Some tips for GraphQL

10th October 2021

Over the last couple of years, GraphQL has popped up in more and more of the projects I've worked on. It's a really cool alternative to REST and is one of my favourite pieces of web development technology to gain traction in recent years.

There are a lot of blog posts out there that'll try to sell you on it. Chances are you've read some of them already. So I won't attempt to do the same here: instead, this article is a collection of tips that have helped me to "think in GraphQL" and get the most out of it.

The first few sections are about schema design. The others focus on leveraging GraphQL effectively in the frontend.

Tip #1: everything is a noun

When designing your Query interface, I recommend naming fields using plain nouns (like users), rather than verb phrases (like listUsers).

This is the most subjective point I'll make in this entire post, so it might be a bold one to kick off with. But it's one of the first mental tricks that started to make GraphQL click for me, so I think it's a good place to start.

You might have seen that verb-based naming style out in the wild. It tends to look like this.

type Query {
  # This looks kind of like a REST API, if you
  # squint hard enough.
  listUsers: [User!]!             # GET /users
  getUser(id: ID!): User          # GET /user/:id
  listBlogPosts: [BlogPost!]!     # GET /blog-posts
}

type User {
  id: ID!
  name: String
  friends: [User!]!
  blogPosts: [BlogPost!]!
}

This has a familiar feeling when coming over from REST: you can see how root schema fields play a similar role to endpoints in traditional web services.

Despite the fact that this analogy can initially help you to wrap your head around GraphQL, I recommend against this naming style in the long run.

Instead, I'd suggest the style seen over on the official GraphQL site, where every field is just a plain noun, all the way to the Query root.

type Query {
  # Here, the similarity between "users" and "friends"
  # is clearer. They're both just _things_ you
  # can request from the web of objects.
  users: [User!]!
  user(id: ID): User
  blogPosts: [BlogPost!]!
}

type User {
  id: ID!
  name: String
  friends: [User!]!
  blogPosts: [BlogPost!]!
}

There's no technical difference between these two examples, of course. But for me, the second design establishes the mental model of GraphQL much more clearly: every field is "just data", and top-level fields are only special in that they act as entry points into the web of objects. Fully embracing this way of thinking can help you break ties with REST, illuminating new strategies for API design.

For example, in GraphQL, clients can query from multiple resources in a single round trip, and the response might be a mixture of errors and successes. If you don't truly think of your data in terms of a graph, it's easier to end up building an overly rigid interface that neglects that kind of use case.
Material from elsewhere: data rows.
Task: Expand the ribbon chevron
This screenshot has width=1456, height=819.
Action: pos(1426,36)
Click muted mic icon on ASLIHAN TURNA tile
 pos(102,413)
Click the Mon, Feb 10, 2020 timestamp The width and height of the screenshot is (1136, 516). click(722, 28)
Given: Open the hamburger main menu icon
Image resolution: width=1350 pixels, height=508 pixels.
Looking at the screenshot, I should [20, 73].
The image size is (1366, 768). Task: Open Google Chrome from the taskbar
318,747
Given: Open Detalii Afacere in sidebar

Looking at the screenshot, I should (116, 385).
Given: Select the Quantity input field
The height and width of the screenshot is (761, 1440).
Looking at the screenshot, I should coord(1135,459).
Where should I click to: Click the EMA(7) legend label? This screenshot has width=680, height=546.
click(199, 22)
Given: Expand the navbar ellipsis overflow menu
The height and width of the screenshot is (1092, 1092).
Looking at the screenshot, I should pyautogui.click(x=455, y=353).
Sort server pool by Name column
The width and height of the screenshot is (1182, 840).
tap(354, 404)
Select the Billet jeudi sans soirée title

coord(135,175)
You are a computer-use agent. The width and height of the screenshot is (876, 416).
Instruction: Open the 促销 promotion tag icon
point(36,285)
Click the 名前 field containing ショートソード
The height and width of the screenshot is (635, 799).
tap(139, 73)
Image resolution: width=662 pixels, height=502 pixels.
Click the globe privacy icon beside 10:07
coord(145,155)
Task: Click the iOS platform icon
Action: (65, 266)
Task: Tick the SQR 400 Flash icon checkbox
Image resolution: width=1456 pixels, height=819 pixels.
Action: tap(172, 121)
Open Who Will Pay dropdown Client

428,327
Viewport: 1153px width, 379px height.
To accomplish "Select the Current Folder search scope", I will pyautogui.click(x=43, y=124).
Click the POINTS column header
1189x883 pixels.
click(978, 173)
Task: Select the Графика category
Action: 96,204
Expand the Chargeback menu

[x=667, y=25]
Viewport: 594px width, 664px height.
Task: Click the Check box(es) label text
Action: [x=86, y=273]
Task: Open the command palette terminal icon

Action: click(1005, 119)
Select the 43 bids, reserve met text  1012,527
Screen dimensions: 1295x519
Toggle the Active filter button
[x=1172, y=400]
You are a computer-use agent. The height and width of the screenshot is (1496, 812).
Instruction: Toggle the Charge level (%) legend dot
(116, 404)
# Your clients aren't necessarily going to request one
# resource at a time. Allow them the flexibility to
# do so. Visualise each query as a selection from
# the graph of all data objects, rather than thinking
# in terms of individual resources.
query myCoolQuery {
  blogPosts {
    id
    name
  }

  someUser: user(id: 30) {
    id
    name
  }

  # Maybe user 14 doesn't exist, and this data doesn't get
  # resolved properly.
  #
  # In REST, we'd consider this a failed request, and would
  # return a 404 status code.
  #
  # In GraphQL, partial failure should be embraced, and
  # different error handling strategies should be left open
  # for the client to choose from.
  anotherUser: user(id: 14) {
    id
    name
  }
}

Nesting is also a much more powerful mechanism for modelling relations than it is in REST. This is another place where "thinking in REST" can blind you to alternative approaches offered by GraphQL.

# Thinking RESTfully might surface this interface idea, where
# a filter parameter is used to narrow down posts by user.
# It's similar to how you'd use query params in a GET
# request.
type Query {
  listBlogPosts(byUser: ID!): [BlogPost]
}

# There's nothing wrong with that interface: it might even be the
# best option for the use case. But if you're not truly thinking in
# terms of a graph, you might overlook the alternative option of a
# related `blogPosts` field for each user.
query myCoolNestedQuery {
  user(id: 12) {
    blogPosts {
      id
      name
    }
  }
}

All of these concepts are easier to keep in mind when you think of schema fields as objects rather than operations: as nouns rather than verbs.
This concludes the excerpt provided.